It is virtually impossible to listen to single ladies and perform any seated task.
There is a keg full of gin. THERE SHOULD NEVER EVER BE A KEG FULL OF GIN.
You missed out on a serious adventure. Cops were called. We put a chicken in someones house.
He just sent me a picture of me icing a cake with a butcher knife topless.
also since I use google voice my ads in gmail switched to DUI services after this conversation
The only thing that made me get out of bed this morning was knowing that tonight, I don't plan on remembering what happened today
So the drug dealer I'm sleeping with just got drugs from the other drug dealer I'm sleeping with
Isn't life beautiful?
JUST MADE A FLAMING SLED. MIGHT HAVE 3RD DEGREE BURNS.

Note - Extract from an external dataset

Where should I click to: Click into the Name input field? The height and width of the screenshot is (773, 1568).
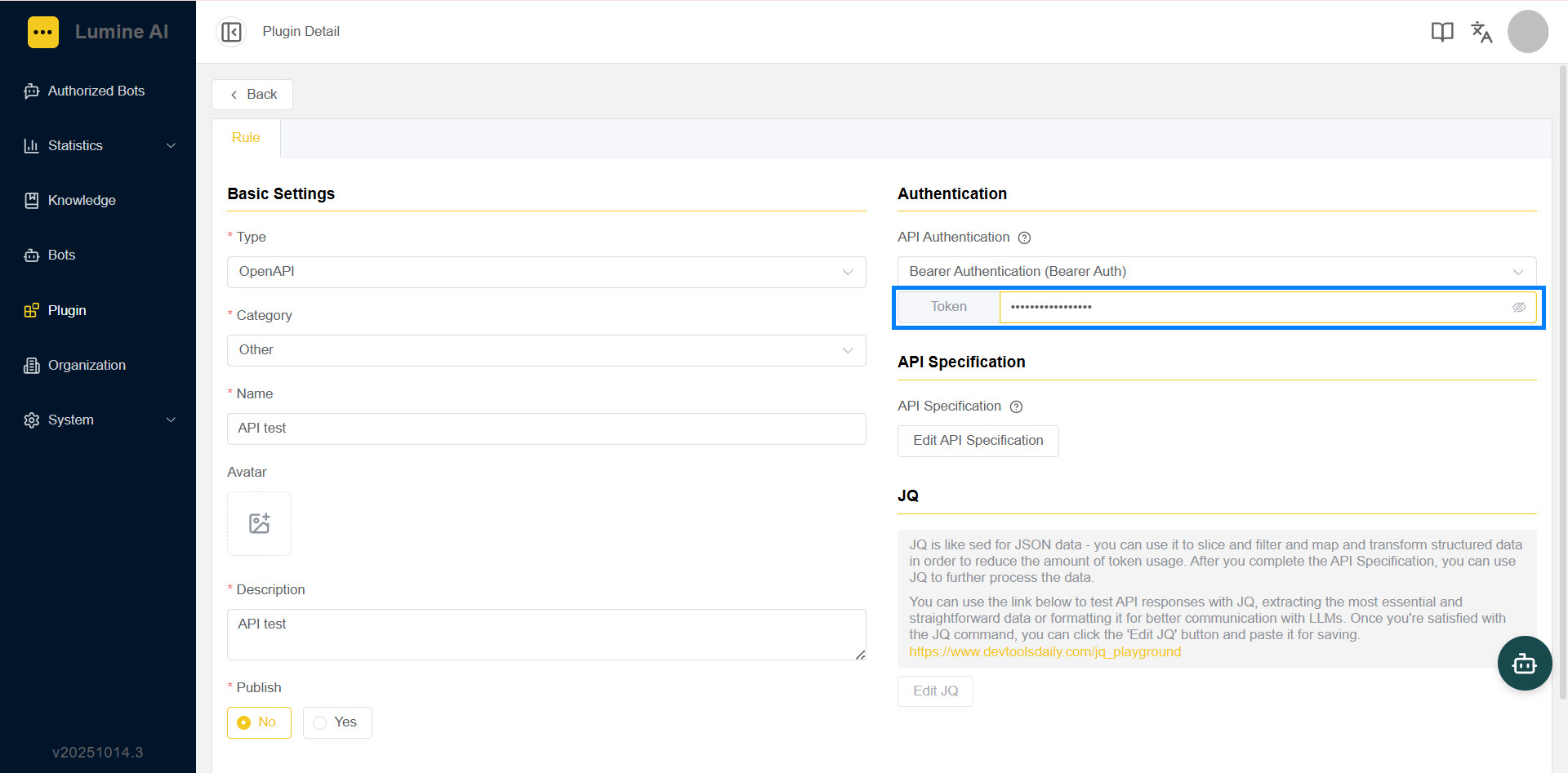546,429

Do you think if I tell the hot Santa at work that I want a sugar daddy for Christmas that he'll get the hint?
Apparently my Ambien addled brain last night actually did decide to go ahead and photoshop you into various animal and human molesting scenarios. That's a hell of a thing to wake up to.

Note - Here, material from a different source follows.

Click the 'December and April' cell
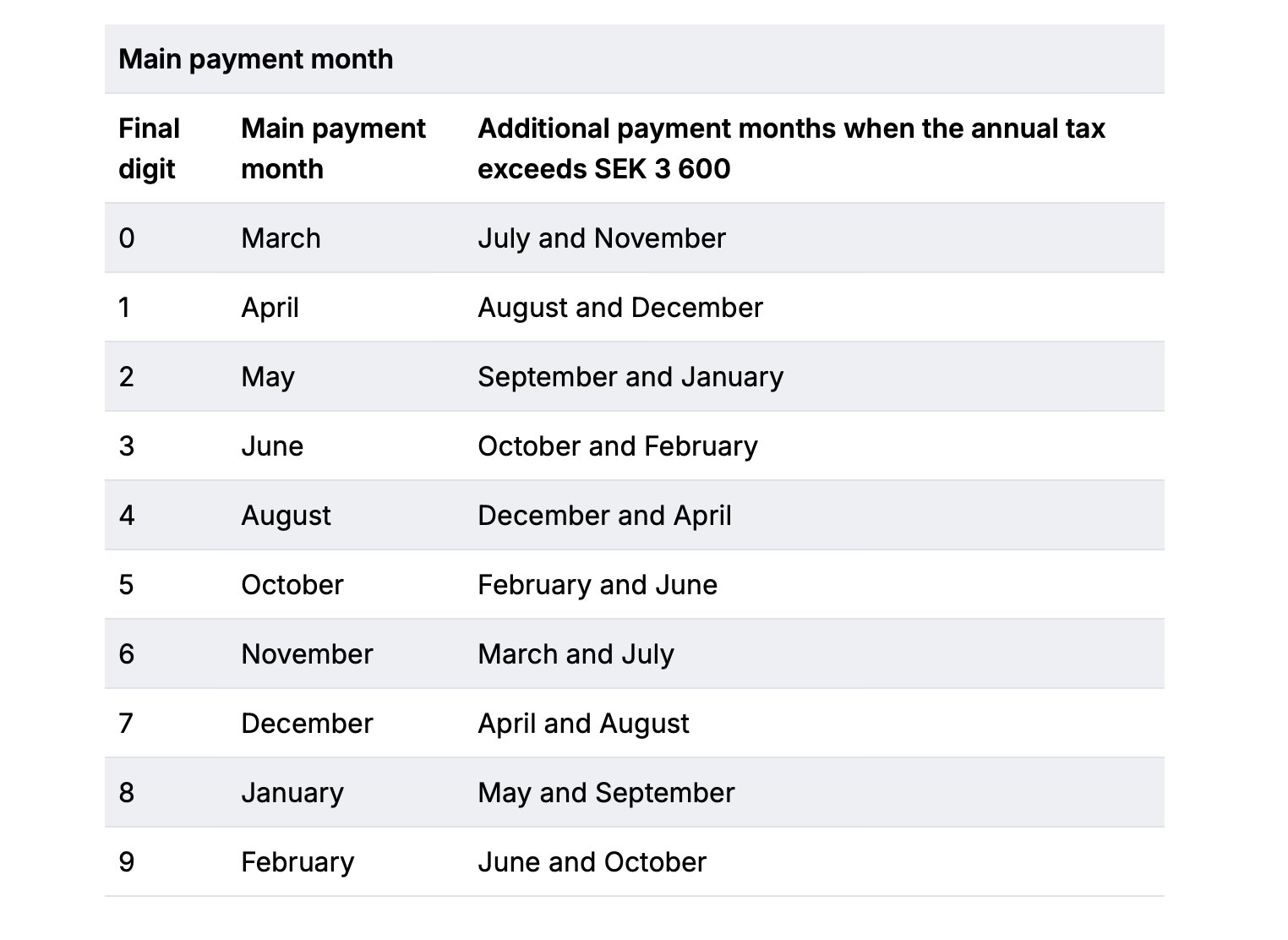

THEIR PENISES MATCH. I JUST REALISED THAT. THEY HAVE IDENTICAL DICKS. OH GOD.
I need to reevaluate. My boss gave me drug money. I overslept on my couch. And I had my student teacher go to McDonald's and get an egg mcmuffin for me.
Though the booty shorts might give me an extra discount. Or arrested. We'll see.
The prescription the hospital gave me for pain and nausea doubles for my hangovers... Maybe I'll hit up the ER more often
I watched one of the videos of you hanging from the rafters, and it is both violent and sexual in nature.